Basta, non ne poteva più in un ambiente dove tutti la osannavano. «Il fuoco non ardeva più così intensamente come all’inizio, la passione era sfumata. Sentivo sempre di più la pressione esterna e non ero completamente libera». Tanti saluti a tutti, senza pensare a ciò che avrebbe potuto ancora vincere. «Mi annoio abbastanza in fretta se faccio sempre la stessa cosa»: meglio diversificare. Ha iniziato a studiare scienze motorie, ha preso il tesserino da allenatrice, è diventata volontaria del soccorso alpino bavarese e commentatrice alla Zdf. Ma la sua seconda vita è stata scandita dalle scalate alle vette più alte del mondo.

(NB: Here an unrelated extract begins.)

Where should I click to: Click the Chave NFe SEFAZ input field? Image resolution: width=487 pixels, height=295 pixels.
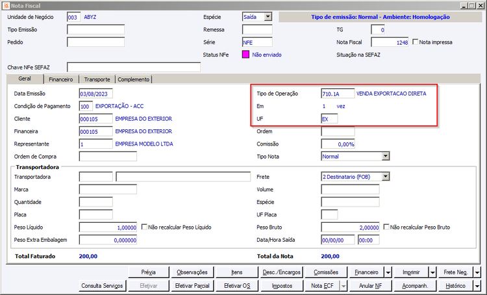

Lo scorso novembre è arrivata a tempo di record sulla cima himalayana dell’Ama Dablam in Nepal: 12 ore e un minuto dal campo base a 4.576 metri fino ai 6.812 metri. «Ho potuto abbandonarmi completamente al sentiero e alla bellezza del paesaggio. Ma per me non si trattava di record, ma di ciò che amo di più: scalare, osservare e sentirmi viva a ogni passo». A interrompere la sua vita ha pensato un maledetto sasso. «Laura ci ha dimostrato l’importanza di lottare per i propri sogni e obiettivi e restare sempre fedeli a se stessi», hanno scritto i familiari sui social.